In this section, it is assumed that the geometry of the domain is prescribed from an external source. This is for example the case when you simulate a porous media and possess data from a scan of the porous material in question. This easiest approach consists in storing this data as an ASCII file which distinguishes fluid nodes from solid nodes by zeros and ones, separated with spaces, tabs, or newline characters. The file represents the content of a regular array and stores only raw data, no information on the matrix dimensions. The data layout must be the same as in Palabos: an increment of the z-coordinate represents a continuous progress in the file (in 3D), followed by the y-coordinate, and then the x-coordinate. This data is simply flushed from the file into a scalar-field. The following code is taken from the example `examples/codesByTopic/io/loadGeometry.cpp`:

```
MultiScalarField2D<T> boolMask(nx, ny);
plb_ifstream ifile("geometry.dat");
ifile >> boolMask;
```

Note that currently, no error-checking is implemented for such I/O operations. It is your responsibility to ensure that the dimensions of the scalar-field correspond to the size of the data in the geometry file. As a next step, the bounce-back nodes ar instantiated using one of the versions of the function `defineDynamics`:

```
defineDynamics(lattice, boolMask, new BounceBack<T,DESCRIPTOR>, true);
```

This function is currently only defined for multi-blocks using the same data type (`T` in this case), which explains why the scalar-field `boolMask` is of type `T` and not `bool`, as one could have expected.
The scalar-field is not `bool`, as one could have expected, but the real type `T`. This is a

It is not always convenient, or even possible by any realistic means, to define the shape of the computational domain analytically. In the general case, a surface mesh describing the computational domain must be provided to Palabos. If you decide to describe the domain boundary through BounceBack nodes, as described in the previous chapters, Palabos will then do nothing else than *voxelize* the domain, *i.e.* convert the surface description of the domain into a volume description, deciding which fluid node (or voxel) is inside the domain. This voxelization is done internally in Palabos, and is fully parallel: this is a step which usually takes a negligible time compared to the overall simulation time.

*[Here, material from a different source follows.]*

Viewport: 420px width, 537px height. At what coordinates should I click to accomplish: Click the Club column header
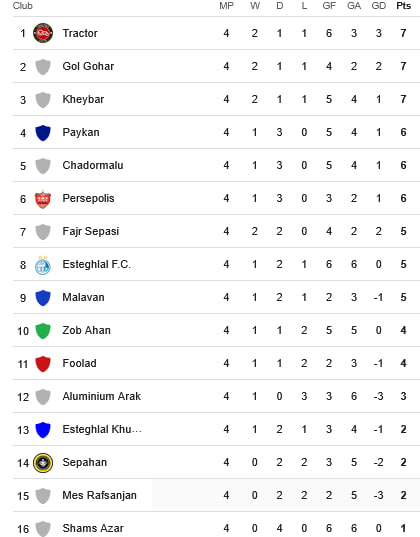(23, 6)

The Palabos voxelizer not only decides which voxels are fluid and which ones are bounce-back, it also puts in place a memory-saving scheme in which memory is allocated only in areas covered by fluid.

The surface mesh must be provided to Palabos in a binary or ASCII Stereo-Lithography format (STL). Many surface-mesh formats can be converted to STL using the open-source program Meshlab.

An example of reading an STL file an creating a computational domain surrounded by bounce-back nodes can be found in the file `examples/showCases/aneurysm/aneurysm.cpp`.

Palabos also offers the possibility to implement general boundaries (inlets, outlets, walls, etc.) with an off-lattice scheme, which provides much better accuracy than the staircase approximation of bounce-back nodes. Again, the domain creation is parallel and extremely fast, and the voxelizer includes a memory-saving approach to the domain generation.

Palabos provides a full-featured off-lattice framework for BGK- or MRT- type fluids, and for the heat equation (advection-diffusion).

A full documentation for working with off-lattice boundaries is not yet available. An example can however be found in the file `examples/showCases/aneurysm/aneurysm.cpp`.